The Yen Carry Trade Explained

📖 7 min read

✍️ Written & reviewed by Karel HavlíčekUpdated 2026🛡️ Editorially independent

Quick Answer

One of the biggest hidden forces in global finance is built on a simple idea: borrow money where it is nearly free, and invest it where it pays more. For decades that meant borrowing Japanese yen. When that trade suddenly unwound in 2024, it shook markets worldwide — including crypto — in a matter of days.

💡 Think of it as…

Borrowing from a 0%-interest credit card to put cash in a savings account paying 5%, and pocketing the difference. It works beautifully — until the credit card rate suddenly jumps and everyone has to repay at once.

What a carry trade is

A carry trade means borrowing a currency with very low interest rates (for years, the Japanese yen) and using it to buy assets that yield more — foreign bonds, stocks, even crypto. The profit is the gap between the cheap borrowing cost and the higher return.

Why the yen

Japan held interest rates near zero for decades to fight deflation, making the yen the world’s favorite funding currency. Trillions effectively rode on yen staying cheap and stable — a giant, invisible leverage machine under global markets.

The 2024 unwind

When Japan began raising rates and the yen surged, the trade flipped: borrowers faced higher costs and currency losses at once, forcing a rush to sell assets and repay yen. In early August 2024 this cascade triggered a sharp, global sell-off across stocks and crypto.
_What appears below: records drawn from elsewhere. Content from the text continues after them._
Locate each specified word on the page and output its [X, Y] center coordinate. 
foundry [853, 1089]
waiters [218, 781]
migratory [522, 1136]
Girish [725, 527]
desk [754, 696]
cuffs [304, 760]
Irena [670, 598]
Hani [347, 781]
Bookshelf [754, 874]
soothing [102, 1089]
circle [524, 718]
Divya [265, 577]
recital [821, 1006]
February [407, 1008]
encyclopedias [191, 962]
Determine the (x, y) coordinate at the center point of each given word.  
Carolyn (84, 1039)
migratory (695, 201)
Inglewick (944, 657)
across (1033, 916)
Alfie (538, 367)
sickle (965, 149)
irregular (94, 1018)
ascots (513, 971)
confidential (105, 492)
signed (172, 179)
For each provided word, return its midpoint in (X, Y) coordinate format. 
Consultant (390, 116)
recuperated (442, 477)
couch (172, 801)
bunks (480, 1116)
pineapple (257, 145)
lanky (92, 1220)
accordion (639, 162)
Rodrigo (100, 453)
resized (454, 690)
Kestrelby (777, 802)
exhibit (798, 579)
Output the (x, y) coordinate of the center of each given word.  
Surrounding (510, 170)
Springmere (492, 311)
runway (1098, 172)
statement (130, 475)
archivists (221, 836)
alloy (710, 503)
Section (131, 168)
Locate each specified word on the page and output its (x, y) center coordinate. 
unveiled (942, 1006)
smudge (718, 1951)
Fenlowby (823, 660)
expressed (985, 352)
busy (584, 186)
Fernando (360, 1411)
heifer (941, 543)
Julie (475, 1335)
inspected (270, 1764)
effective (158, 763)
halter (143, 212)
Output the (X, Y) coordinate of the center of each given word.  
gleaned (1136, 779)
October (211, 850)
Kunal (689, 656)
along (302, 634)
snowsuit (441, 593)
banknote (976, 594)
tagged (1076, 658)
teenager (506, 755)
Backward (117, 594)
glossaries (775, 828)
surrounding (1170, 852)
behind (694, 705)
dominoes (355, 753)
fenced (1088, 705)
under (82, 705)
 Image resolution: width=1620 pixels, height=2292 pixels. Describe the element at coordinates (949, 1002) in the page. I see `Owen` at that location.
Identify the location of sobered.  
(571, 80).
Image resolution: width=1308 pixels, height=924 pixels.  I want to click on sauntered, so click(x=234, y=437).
Why it matters for Bitcoin

It showed how tightly Bitcoin is wired into global liquidity. When leveraged trades unwind and everyone scrambles for cash, risk assets — Bitcoin included — fall together in the short term, regardless of their long-term stories.

🔑 Key takeaway

The yen carry trade — borrowing cheap yen to buy higher-yielding assets — quietly underpinned global markets for decades. Its 2024 unwind caused a fast global sell-off, showing how Bitcoin moves with global liquidity in a panic.

What it means for you

This is a uniquely Asian force with global reach: Japan’s monetary policy ripples into every market, including Asian crypto. Understanding it explains why Bitcoin sometimes drops for reasons that have nothing to do with crypto itself.

Frequently asked questions

Is the carry trade gone now?

No — carry trades reshape rather than disappear. As long as interest rates differ between countries, the strategy exists. But the scale built on near-zero Japanese rates has been forced to shrink as Japan normalizes policy.

How did it affect crypto?

The August 2024 unwind contributed to a sharp, broad risk-off sell-off in which Bitcoin and other crypto fell hard alongside stocks before recovering — a reminder of short-term correlation in panics.

Could another unwind happen?

Yes. Sudden shifts in Japanese rates or the yen can trigger renewed unwinding. It is one of the macro risks worth watching for any global investor.